Crypto-Mining’s Impact on PC Sales Crypto mining only in one small segment
All the industry, if not the entire world is talking about crypto-mining, and the value of Bitcoins. One of the benefactors of this explosive commodity market bubble has been the suppliers of add-in boards (AIBs) and subsequently the purveyors of GPUs. Motherboard and power supply unit (PSU) suppliers have also benefited.
AIB average selling prices (ASPs) prices in certain segments (high-end and midrange) have soared due to supply and demand, and a bit of price gouging in the channel.
Exciting stuff, but the tip of the iceberg so to speak. There are several classes of GPUs in PCs.
Crypto mining is just a portion of just two segments in just one platform.
Is crypto-mining the center of the universe?
The chart is not scale — there were 262 million PCs shipped in 2017, and 2.23 million AIBs used for crypto.

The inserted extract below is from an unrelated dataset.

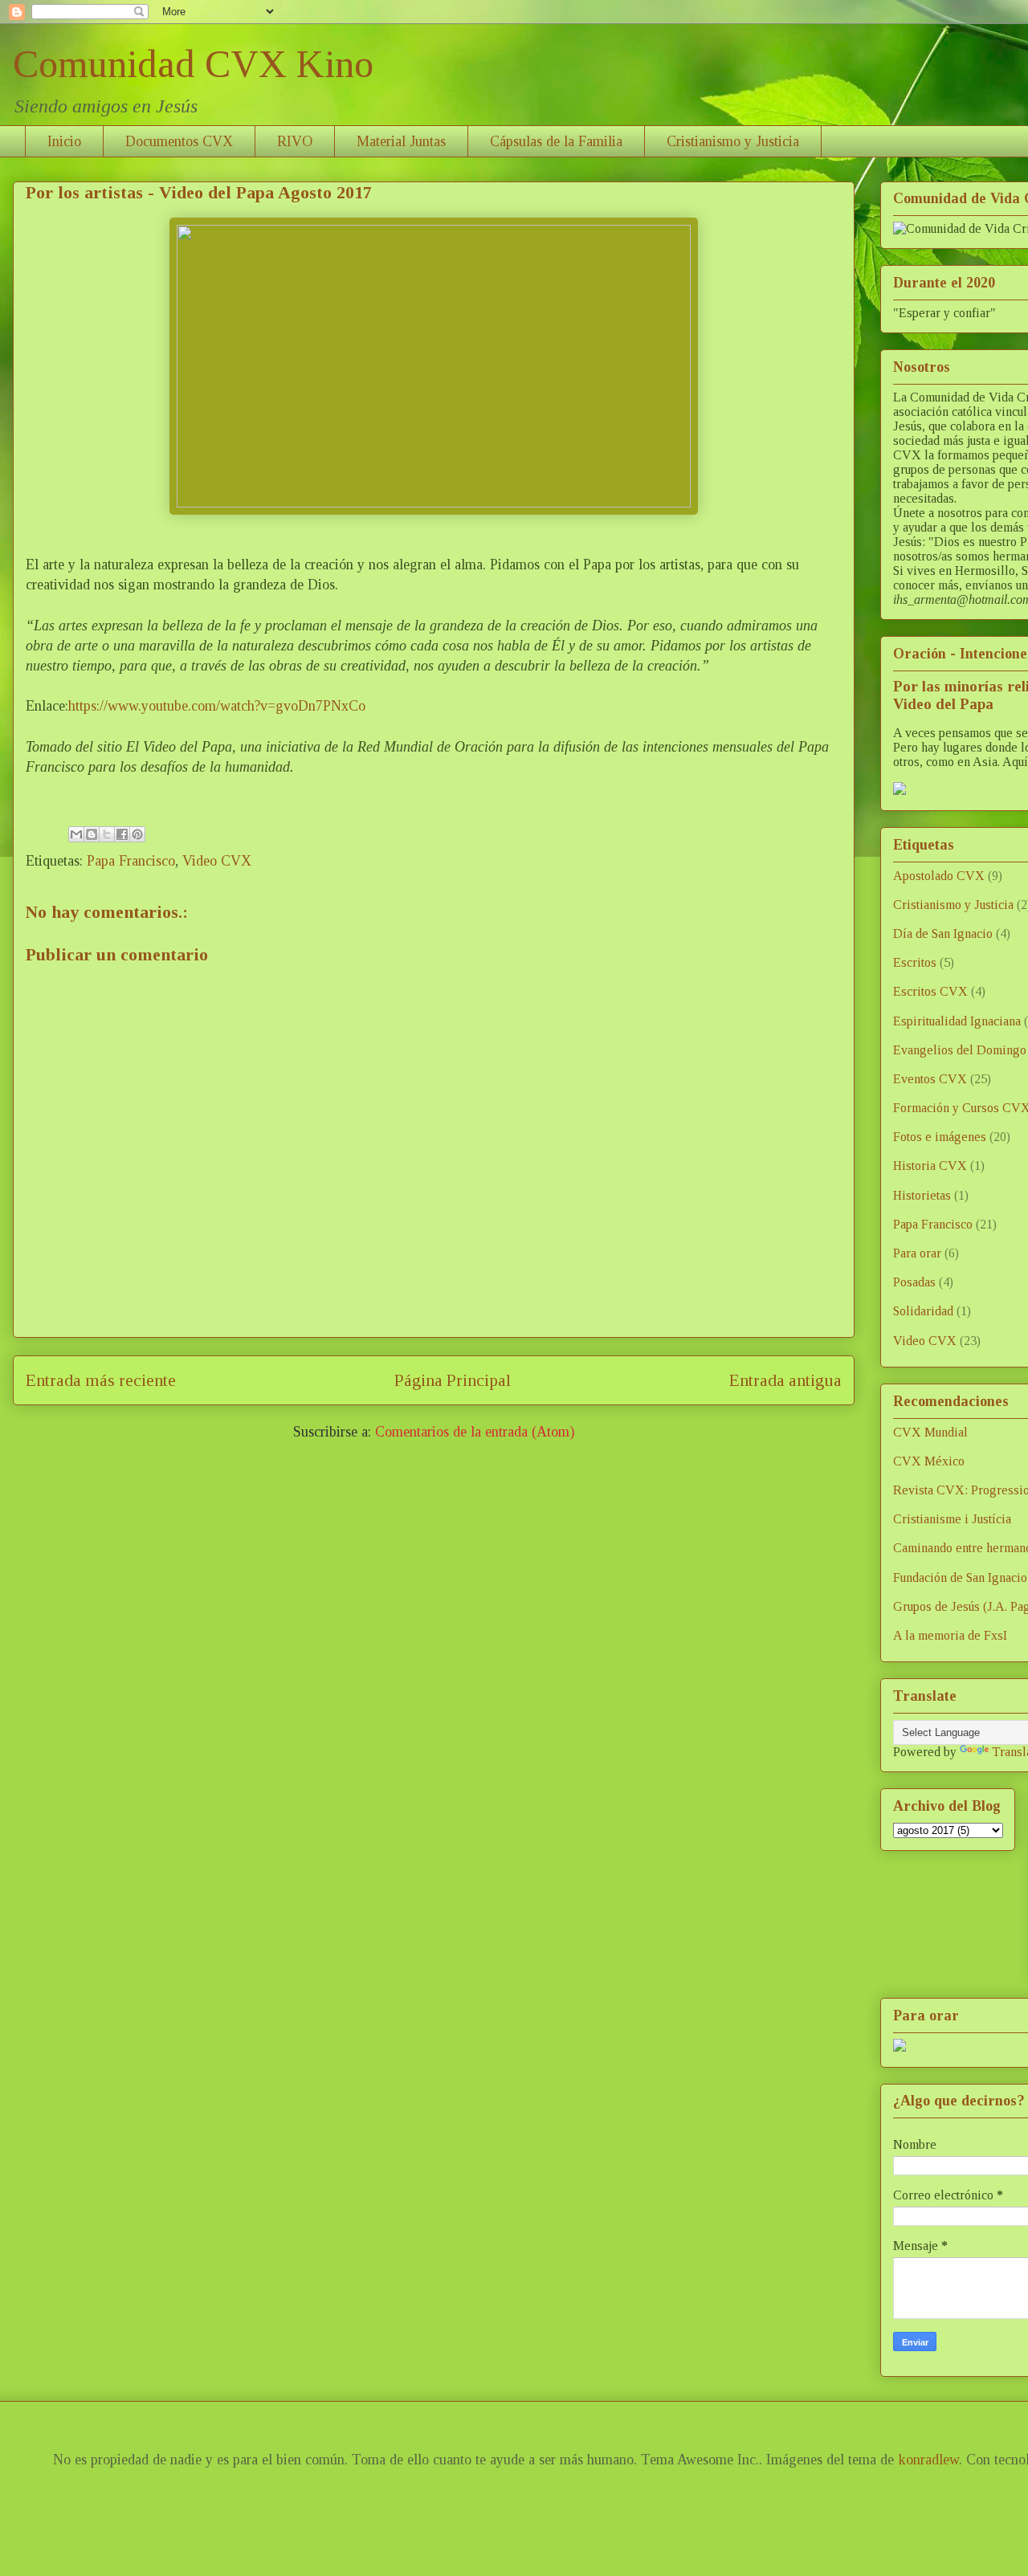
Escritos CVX (930, 991)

Prior to the surge in buying of AIBs for crypto-currency mining, AIB prices were flat to declining slightly subject to seasonality and product introduction dates, up till about Q4’16, as the following chart shows.
Figure 1: ASPs of AIBs past five years
Looking into the segments you can see it has been the high-end and midrange that have enjoyed the uplift from crypto mining.
Figure 2: AIB segment ASPs over time
And if you just look at the high-end for the last four quarters you see the real excitement, and what’s happening to the ASP of AIBs.
Figure 3: High-end AIB ASPs over the year
Now the question is, where are those higher prices/profits/margins going? Are AMD and Nvidia charging more for their chips, kits, and boards? We don’t have Nvidia’s latest financial data, but we can see a rise in their and AMD’s margins. Mind you, GPU/AIB sales are part of a very diverse mix of products from both companies, but nonetheless, they are enjoying increased margins.
Figure 4: Change over time of gross margins
It’s not just GPUs; memory prices are going up too. Although the chip makers are enjoying some of the uplift in prices, the supply chain is getting the majority of the gains. We don’t think the board fabricators like Foxconn are gaining much other than a surcharge for increased orders. The AIB brands like Sapphire, EVGA, MSI and others are raising their prices and the distributors like Amazon, Newegg, and Best Buy are getting the biggest benefits, and even going so far as to deny sales to known miners.
Figure 5: Miners trade dollars buying electricity for crypto-coins (USGS)
Trading watts for Ethereum and Bitcoins isn’t exactly like Money for Nothing, especially when the capital equipment costs are included. But so far, and as long as there is an inflationary push on crypto currencies, there is sufficient payoff that people will participate. The original consumers of high-end AIBs were of course the gamers. They too have joined the ranks of miners and put their systems up for use in a pool when they aren’t being used for gaming.
Figure 6: Gamers mine, but do miners game?
The risk for the AIB and GPU suppliers remains the deflation of crypto-currency prices. When the price of crypto-coins drops below a certain point, and it’s different for every region driven by electricity rates, the AIBs that the miners so hungrily gobbled up will no longer have value to the them. When that happens, depending upon the individuals, the AIBs will either be dumped in the landfill, or dumped on eBay. That will take sales away from the AIB supply chain for a quarter or two.
However, there is another possibility and that is that the miners will offer their rigs as rendering farms. That would give them extended utilization potential, and most likely drive down the price for farm rendering since supply will exceed demand.
This week Ethereum and Bitcoin, as well as other eCoins were down. Not significantly, less than a percent, but swings of a percent in an over-charged highly volatile commodities market like that means swings of tens of thousands of U.S. dollars to some of the miners.
Most of the gamers we’ve spoken to who mine have a more sanguine attitude about it, and happily take what they can make while not thinking about the energy costs.
The unescapable irony of it all is that the crypto currencies, which are supposed to be outside of the traditional banking and currency systems are all based on the U.S. dollar. So, if crypto currencies succeed in being disrupters and replace conventional token exchange money, how will they be valued?